### TEXTO BASE
Mais de dois séculos depois de um apocalipse, habitantes de um luxuoso abrigo são forçados a voltar à paisagem deixada para trás por seus ancestrais. Eles ficam perplexos diante de um universo estranho, violento e complexo.

Crítica

O mundo pós-apocalíptico de Fallout surgiu nos games. O primeiro jogo foi lançado em 1997 e logo se tornou uma febre que possibilitou sequências e o estabelecimento de uma franquia bem-sucedida. Agora, essa história se transformou numa série que mistura faroeste, ficção científica e terror para obter uma iguaria com sabor de cultura pop e pitadas de discurso político. Nela há três protagonistas. Lucy (Ella Purnell) nasceu e foi criada num dos diversos refúgios subterrâneos construídos por uma empresa privada para proteger a população norte-americana em caso de cataclismo atômico (que acontece). Maximus (Aaron Moten) é o escudeiro de um cavaleiro moderno, membro da irmandade militar que supostamente coloca ordem no mundo caótico nascido da tragédia envolvendo várias bombas radioativas. E Cooper (Walton Goggins) era um famoso ator hollywoodiano de faroestes, mas agora é um necrótico, espécie de morto-vivo que transita pela superfície contaminada agindo como caçador de recompensas. Portanto, há aquela que nasceu enclausurada e absorveu apenas o que para ela contaram dos acontecidos históricos; o nativo da realidade destroçada e degradada na superfície que possui pouco (ou quase nenhum) conhecimento dos abrigos subterrâneos; e o elo entre os dois universos distintos, a decadente testemunha das mudanças que levaram a Terra a ser um lugar devastado e extremamente hostil.

### TAREFAS DO EXERCÍCIO
1. Segundo o texto sobre Fallout, em que ano foi lançado o primeiro jogo?
2. Diga se cada afirmação concorda com o texto sobre Fallout: (a) A série tem três protagonistas. (b) Cooper foi um ator de faroestes em Hollywood. (c) Os refúgios subterrâneos foram construídos pelo governo.
3. Reproduza sem alterações o trecho do texto sobre Fallout que começa em "Mais de dois" e vai até "violento e complexo.".
Responda com base apenas no texto sobre Fallout.

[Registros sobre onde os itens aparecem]
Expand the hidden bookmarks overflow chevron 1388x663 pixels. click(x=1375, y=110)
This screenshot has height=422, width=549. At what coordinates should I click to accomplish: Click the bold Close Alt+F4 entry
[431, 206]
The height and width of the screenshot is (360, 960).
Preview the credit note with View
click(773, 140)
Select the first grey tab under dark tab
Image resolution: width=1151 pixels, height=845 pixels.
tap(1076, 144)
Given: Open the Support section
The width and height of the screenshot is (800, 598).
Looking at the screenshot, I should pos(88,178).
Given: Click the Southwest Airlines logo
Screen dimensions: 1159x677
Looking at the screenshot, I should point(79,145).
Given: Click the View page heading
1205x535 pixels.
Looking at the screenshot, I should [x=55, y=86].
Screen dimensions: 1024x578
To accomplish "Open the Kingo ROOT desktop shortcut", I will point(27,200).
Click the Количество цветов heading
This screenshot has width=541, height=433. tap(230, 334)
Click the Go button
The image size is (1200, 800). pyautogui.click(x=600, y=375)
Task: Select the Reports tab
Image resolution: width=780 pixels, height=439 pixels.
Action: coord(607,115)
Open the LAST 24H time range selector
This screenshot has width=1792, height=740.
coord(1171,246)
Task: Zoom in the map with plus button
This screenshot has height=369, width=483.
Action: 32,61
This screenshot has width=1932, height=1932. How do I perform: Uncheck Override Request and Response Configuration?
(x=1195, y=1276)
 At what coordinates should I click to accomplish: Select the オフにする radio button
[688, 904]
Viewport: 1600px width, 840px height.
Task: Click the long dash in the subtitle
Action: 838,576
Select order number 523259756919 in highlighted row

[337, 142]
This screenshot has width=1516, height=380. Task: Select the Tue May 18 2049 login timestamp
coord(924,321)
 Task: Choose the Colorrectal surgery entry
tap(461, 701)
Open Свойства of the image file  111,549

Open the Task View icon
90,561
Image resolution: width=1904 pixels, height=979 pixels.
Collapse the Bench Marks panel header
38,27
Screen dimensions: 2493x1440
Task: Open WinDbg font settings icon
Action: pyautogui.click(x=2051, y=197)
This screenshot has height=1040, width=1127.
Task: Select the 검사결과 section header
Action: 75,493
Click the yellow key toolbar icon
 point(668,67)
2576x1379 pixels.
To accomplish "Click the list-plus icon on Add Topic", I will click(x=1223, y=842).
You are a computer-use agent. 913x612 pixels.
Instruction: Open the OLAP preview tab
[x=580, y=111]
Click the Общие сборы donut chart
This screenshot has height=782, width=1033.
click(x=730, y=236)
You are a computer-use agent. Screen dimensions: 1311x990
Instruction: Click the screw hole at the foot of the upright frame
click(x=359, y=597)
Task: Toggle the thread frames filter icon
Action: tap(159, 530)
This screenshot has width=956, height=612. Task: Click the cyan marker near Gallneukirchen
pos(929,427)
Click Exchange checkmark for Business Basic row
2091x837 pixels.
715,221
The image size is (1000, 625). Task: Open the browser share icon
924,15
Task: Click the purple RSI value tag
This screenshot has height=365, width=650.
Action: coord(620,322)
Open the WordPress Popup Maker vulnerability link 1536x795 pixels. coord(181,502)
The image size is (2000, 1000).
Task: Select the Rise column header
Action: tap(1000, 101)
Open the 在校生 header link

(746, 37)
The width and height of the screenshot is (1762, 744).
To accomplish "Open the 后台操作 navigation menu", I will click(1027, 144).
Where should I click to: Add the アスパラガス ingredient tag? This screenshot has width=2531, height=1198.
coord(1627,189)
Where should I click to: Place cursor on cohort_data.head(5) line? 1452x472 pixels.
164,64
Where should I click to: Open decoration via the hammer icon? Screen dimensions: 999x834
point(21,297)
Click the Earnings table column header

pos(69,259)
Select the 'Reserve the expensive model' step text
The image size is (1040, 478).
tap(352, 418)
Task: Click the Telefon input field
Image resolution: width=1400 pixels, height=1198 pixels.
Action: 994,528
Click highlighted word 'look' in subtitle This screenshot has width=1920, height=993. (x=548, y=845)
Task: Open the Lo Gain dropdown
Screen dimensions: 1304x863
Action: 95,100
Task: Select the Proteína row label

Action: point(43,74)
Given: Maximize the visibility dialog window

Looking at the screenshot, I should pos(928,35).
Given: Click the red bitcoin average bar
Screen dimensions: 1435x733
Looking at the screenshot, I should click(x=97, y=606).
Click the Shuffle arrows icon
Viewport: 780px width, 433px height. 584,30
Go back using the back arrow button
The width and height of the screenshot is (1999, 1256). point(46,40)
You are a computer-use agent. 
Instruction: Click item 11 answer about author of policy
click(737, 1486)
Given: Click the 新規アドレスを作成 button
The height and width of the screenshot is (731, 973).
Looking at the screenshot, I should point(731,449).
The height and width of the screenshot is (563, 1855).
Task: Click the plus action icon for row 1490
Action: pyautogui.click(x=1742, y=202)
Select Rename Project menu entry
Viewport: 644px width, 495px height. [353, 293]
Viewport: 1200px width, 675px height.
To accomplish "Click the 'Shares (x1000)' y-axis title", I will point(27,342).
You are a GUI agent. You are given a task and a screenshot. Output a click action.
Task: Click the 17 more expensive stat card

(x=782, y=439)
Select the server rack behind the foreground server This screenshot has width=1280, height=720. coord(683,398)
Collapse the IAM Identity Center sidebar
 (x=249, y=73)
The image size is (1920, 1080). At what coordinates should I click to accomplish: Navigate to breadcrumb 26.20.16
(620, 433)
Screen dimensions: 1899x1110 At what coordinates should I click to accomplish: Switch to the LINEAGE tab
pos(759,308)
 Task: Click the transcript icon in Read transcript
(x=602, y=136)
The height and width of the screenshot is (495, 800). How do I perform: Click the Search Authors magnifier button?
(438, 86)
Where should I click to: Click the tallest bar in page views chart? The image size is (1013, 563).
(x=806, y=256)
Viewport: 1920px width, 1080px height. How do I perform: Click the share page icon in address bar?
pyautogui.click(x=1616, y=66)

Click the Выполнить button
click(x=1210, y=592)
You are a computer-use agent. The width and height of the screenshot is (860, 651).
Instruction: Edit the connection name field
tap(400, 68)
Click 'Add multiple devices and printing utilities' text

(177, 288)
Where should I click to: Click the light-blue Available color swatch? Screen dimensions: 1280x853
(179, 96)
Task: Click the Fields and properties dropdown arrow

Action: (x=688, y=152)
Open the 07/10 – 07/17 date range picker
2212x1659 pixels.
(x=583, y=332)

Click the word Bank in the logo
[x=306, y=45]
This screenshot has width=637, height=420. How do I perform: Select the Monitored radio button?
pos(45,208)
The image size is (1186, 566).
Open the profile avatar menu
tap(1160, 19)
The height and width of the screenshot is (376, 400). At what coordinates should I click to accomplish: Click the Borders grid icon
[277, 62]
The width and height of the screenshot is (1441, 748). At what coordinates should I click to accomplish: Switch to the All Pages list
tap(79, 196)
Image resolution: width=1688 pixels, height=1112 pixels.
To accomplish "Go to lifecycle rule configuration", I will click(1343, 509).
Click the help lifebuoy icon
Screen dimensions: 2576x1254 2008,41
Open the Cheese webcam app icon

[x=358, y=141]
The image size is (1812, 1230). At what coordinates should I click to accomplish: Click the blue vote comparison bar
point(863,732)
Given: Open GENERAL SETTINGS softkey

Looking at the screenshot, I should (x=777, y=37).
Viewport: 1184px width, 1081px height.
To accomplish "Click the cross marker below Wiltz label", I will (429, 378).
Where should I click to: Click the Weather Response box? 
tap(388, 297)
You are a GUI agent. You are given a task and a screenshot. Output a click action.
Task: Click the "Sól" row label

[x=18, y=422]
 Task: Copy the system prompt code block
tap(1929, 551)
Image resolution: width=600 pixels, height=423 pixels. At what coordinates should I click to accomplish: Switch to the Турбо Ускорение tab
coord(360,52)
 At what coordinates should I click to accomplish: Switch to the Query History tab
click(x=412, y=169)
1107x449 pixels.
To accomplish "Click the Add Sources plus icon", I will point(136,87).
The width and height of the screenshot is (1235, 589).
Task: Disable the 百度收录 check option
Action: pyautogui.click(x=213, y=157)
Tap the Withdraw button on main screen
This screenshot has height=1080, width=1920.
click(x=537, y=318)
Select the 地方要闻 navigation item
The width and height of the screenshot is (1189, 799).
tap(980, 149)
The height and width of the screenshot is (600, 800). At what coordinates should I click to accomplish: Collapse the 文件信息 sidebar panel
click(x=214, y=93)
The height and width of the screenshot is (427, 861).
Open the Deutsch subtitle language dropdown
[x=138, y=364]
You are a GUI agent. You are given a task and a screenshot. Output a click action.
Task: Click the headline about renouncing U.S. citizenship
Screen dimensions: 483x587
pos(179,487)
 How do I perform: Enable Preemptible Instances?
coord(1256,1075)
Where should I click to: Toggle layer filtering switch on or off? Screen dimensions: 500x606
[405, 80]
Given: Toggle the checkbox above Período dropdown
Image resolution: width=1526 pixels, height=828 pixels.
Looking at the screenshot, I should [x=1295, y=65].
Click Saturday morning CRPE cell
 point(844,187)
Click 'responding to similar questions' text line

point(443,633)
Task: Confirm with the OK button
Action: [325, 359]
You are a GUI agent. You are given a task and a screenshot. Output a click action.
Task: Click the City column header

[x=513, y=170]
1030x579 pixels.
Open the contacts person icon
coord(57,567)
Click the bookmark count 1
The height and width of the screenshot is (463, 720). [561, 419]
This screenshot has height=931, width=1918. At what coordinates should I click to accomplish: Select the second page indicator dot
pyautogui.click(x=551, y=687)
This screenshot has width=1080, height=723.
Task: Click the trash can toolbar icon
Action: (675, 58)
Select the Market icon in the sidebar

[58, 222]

### RESPOSTAS
1. Em 1997.

2.
(a) Sim: "Nela há três protagonistas."
(b) Sim: "era um famoso ator hollywoodiano de faroestes"
(c) Não: "construídos por uma empresa privada"

3.
Mais de dois séculos depois de um apocalipse, habitantes de um luxuoso abrigo são forçados a voltar à paisagem deixada para trás por seus ancestrais. Eles ficam perplexos diante de um universo estranho, violento e complexo.